Task to complete: Rewrite the material below with every instance of "column header" changed to "column heading". Keep everything else the same.

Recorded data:
— start —
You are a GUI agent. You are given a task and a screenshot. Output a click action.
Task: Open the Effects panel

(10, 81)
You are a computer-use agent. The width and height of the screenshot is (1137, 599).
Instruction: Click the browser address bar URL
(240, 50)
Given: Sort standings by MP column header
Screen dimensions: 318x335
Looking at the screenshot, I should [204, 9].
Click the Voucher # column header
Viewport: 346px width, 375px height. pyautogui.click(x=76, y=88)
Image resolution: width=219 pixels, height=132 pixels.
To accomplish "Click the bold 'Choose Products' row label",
— end —
Written solution:
You are a GUI agent. You are given a task and a screenshot. Output a click action.
Task: Open the Effects panel

(10, 81)
You are a computer-use agent. The width and height of the screenshot is (1137, 599).
Instruction: Click the browser address bar URL
(240, 50)
Given: Sort standings by MP column heading
Screen dimensions: 318x335
Looking at the screenshot, I should [204, 9].
Click the Voucher # column heading
Viewport: 346px width, 375px height. pyautogui.click(x=76, y=88)
Image resolution: width=219 pixels, height=132 pixels.
To accomplish "Click the bold 'Choose Products' row label",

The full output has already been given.